- Born: Mikhail Mikhailovich Sholokhov Михаил Михайлович Шолохов 23 May 1935 Moscow
- Died: 21 October 2013 (aged 78) Vyoshenskaya, Rostov Oblast
- Occupation: scientist

= Mikhail Mikhailovich Sholokhov =

Russian biologist

Mikhail Mikhailovich Sholokhov (Михаил Михайлович Шолохов; 23 May 1935, Moscow — 21 October 2013, Vyoshenskaya, Rostov Oblast) was a Russian scientist. Candidate of Biological Sciences, Honorary Professor of Sholokhov Moscow State University for Humanities.

== Biography ==
Mikhail Mikhailovich was born in the family of the famous writer Mikhail Alexandrovich Sholokhov on 23 May 1935 in Moscow. In 1960 he graduated with honors from the Biological Faculty of Moscow State University, majoring in ichthyology. He worked in the Commission for Nature Protection at the USSR Academy of Sciences in Moscow.

In 1972 Mikhail Sholokhov also graduated from the History and Philosophy Faculty of Rostov State University. He wrote a thesis on the topic "Methodological issues of analysis of the relationship between man and nature" in 1974. Later he taught philosophy at Rostov State University and was a teacher at Rostov Militia School. He was the head of Rostov branch of Moscow Law Academy of the Ministry of Internal Affairs of the USSR. In 1992 he retired in the rank of colonel.

Mikhail Mikhailovich wrote about himself in a such way:

By education I am a biologist. But after graduating from Moscow State University I became fascinated by philosophy and continued my postgraduate studies and became a teacher of philosophy at Rostov University. My father jokingly called me a philosopher from biology. And when I began working at Rostov Academy of the Ministry of Internal Affairs, he immediately in a letter to me demanded an explanation: "How should I call you now, Mikhail Mikhailovich, a philosopher from the police or better — a policeman from philosophy?"

In 1965 Mikhail Sholokhov and his parents took part in the Nobel festivities in Stockholm, when his father was awarded Nobel Prize for literature.

Since 1992, Mikhail Mikhailovich was the chief consultant of National Sholokhov Museum-Reserve, which in 2001―2016 was headed by his son, Aleksandr Sholokhov.

In 1990-1991 Mihail Mikhailovich was the first Ataman of the revived union of Don Cossacks.

In 2006-2008 he was a member of the Public Chamber under the President of the Russian Federation.

Laureate of Mikhail Sholokhov International Prize (2004).
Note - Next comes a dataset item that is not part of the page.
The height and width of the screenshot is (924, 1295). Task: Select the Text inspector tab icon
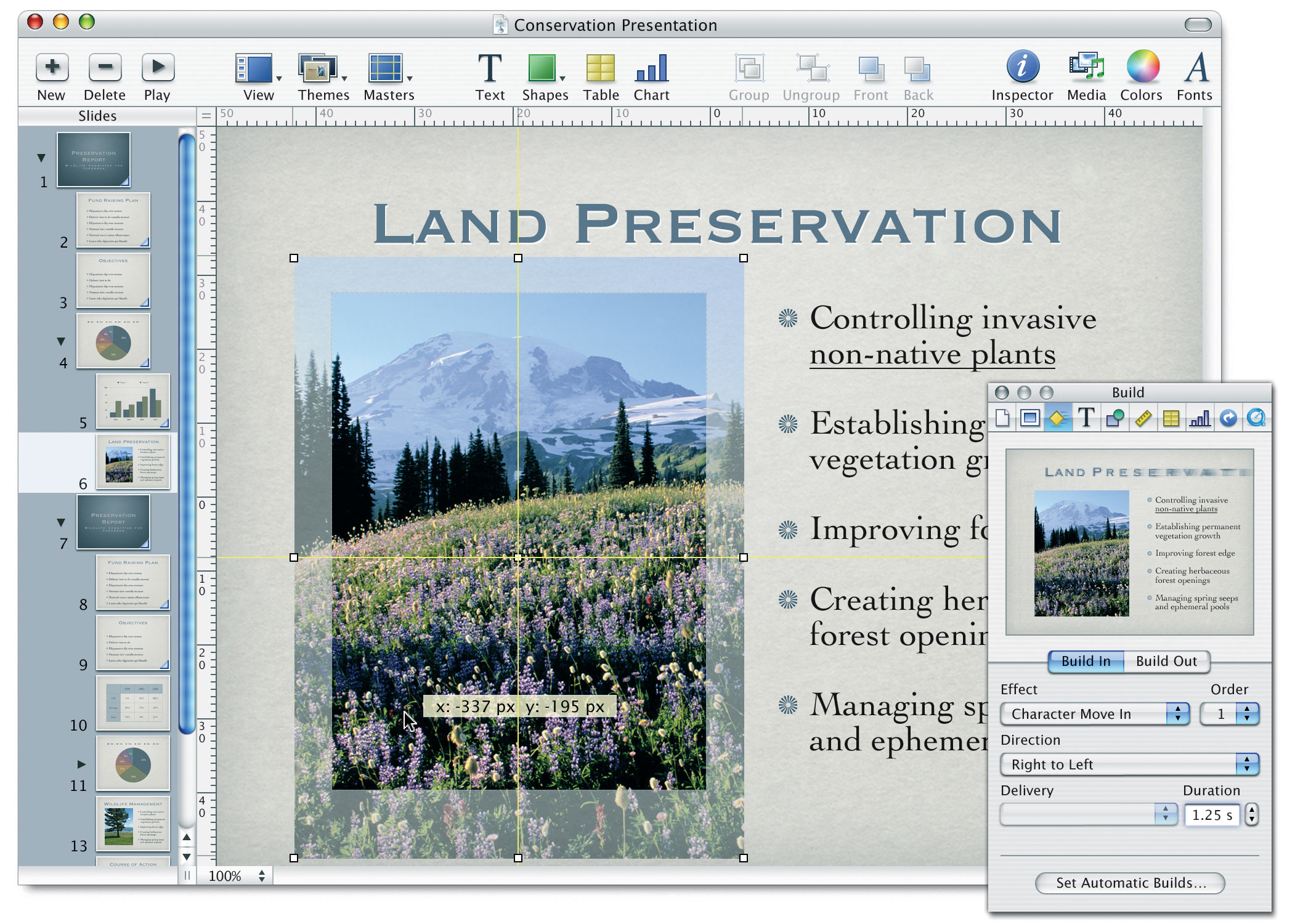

In 2004 he wrote a book "About my father. Memories and Reflection of Years of Life", where a number of previously unknown letters by Sholokhov have been published. The book reveals the important aspects of the writer's personality and worldview and reproduces the dialogues between father and son, where they discuss social and historical issues.

Mikhail Mikhailovich Sholokhov died on 21 October 2013 in the village of Vyoshenskaya, Rostov Oblast.